Open Works, a co-working space built to nurture the next generation of small manufacturers, and the business college at Coppin State University (CSU), an academic beacon in the city for more than 116 years, say it’s the first such collaboration in the U.S. between a historically black university (or HBCU) and a nonprofit makerspace. Ron Williams, dean of CSU’s College of Business, says that protests last year following the death of 25-year-old Freddie Gray while in police custody, partly inspired the union.

“Coming into the community, we’re a trusted institution. It’s primarily white across the makerspace community in the U.S., but we want to help the community here become aware that [spaces like] Open Works exists,” he says.

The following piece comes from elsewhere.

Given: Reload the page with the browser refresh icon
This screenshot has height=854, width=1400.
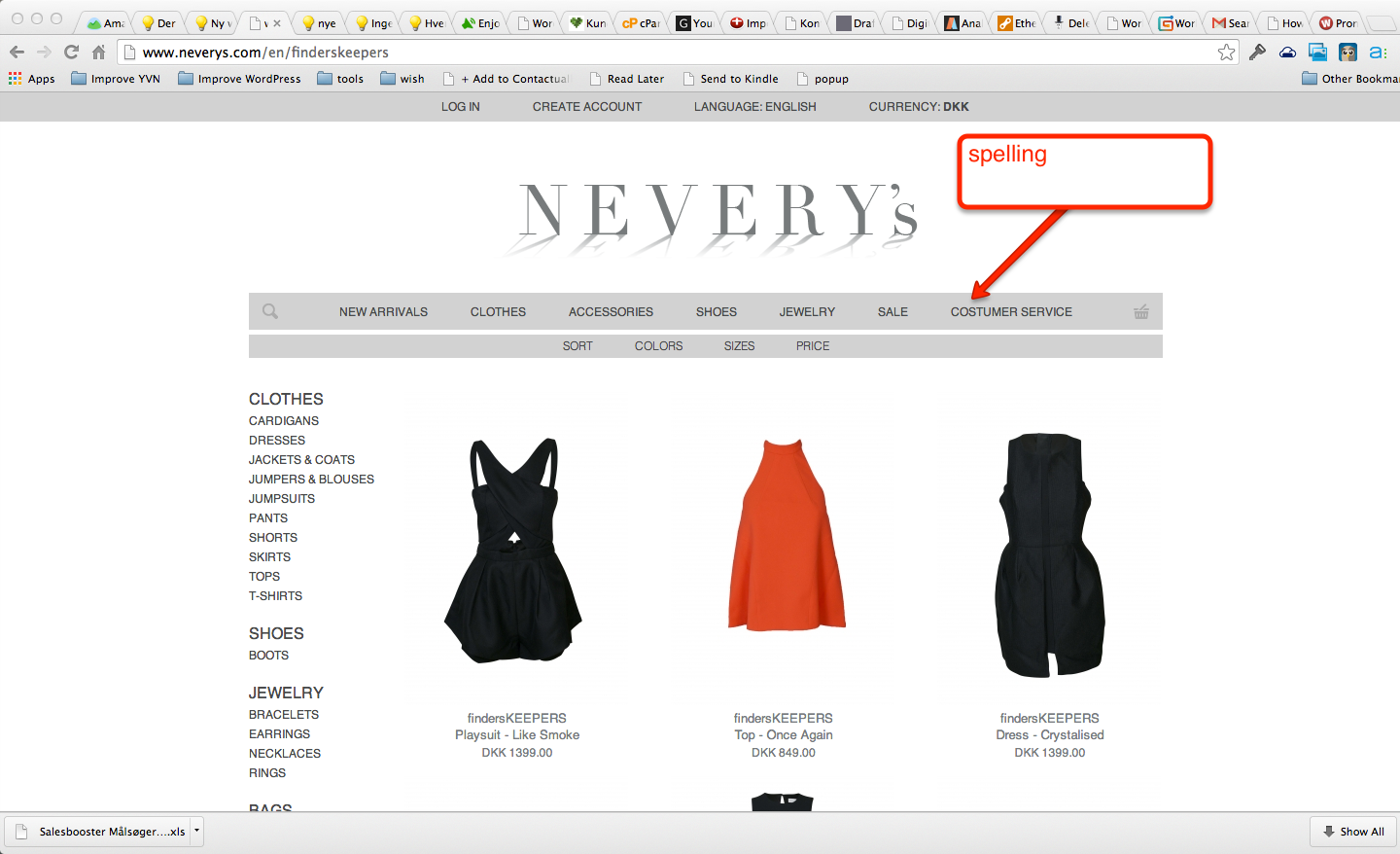Looking at the screenshot, I should point(71,53).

Williams sees the partnership as significant because of a history that’s still influencing the city today. Baltimore was a manufacturing hub for the greater part of the early 20th century, and its booming shipyards and steel mills attracted workers from the South and paved a way for unemployed black populations, disenfranchised by the legacy of slavery, to enter the eight-hour work day. But major steel producers like Bethlehem Steel slowed production by the 1970s, and jobs moved South to escape Baltimore’s strong union presence or overseas to cut labor costs.

In addition to searching out aspiring entrepreneurs in Baltimore, where around 63 percent of the current population is black, the partnership between CSU and Open Works will take shape around three main efforts.

First, CSU business students can guide younger community members in the Open Works space in a playful, non-formal way. The goal would be to let the youth know that, if they have an innovative idea they want to test out, there’s a facility in their hometown where they can get guidance — and can potentially use.

Second, CSU has the capacity as a research facility to track ebbs and flows in the black entrepreneurial climate in Baltimore, and part of that will be done through a new program called DataWorks Baltimore. They’ll also use the space as a launching pad to build up externship program opportunities with Baltimore businesses that are up and running.

Finally, there’s the Center for Strategic Ingepreneurship. That portmanteau was created by Williams to address the roadblocks minority entrepreneurs face when they’re not in a social or economic position to access the resources that can help their ideas flourish.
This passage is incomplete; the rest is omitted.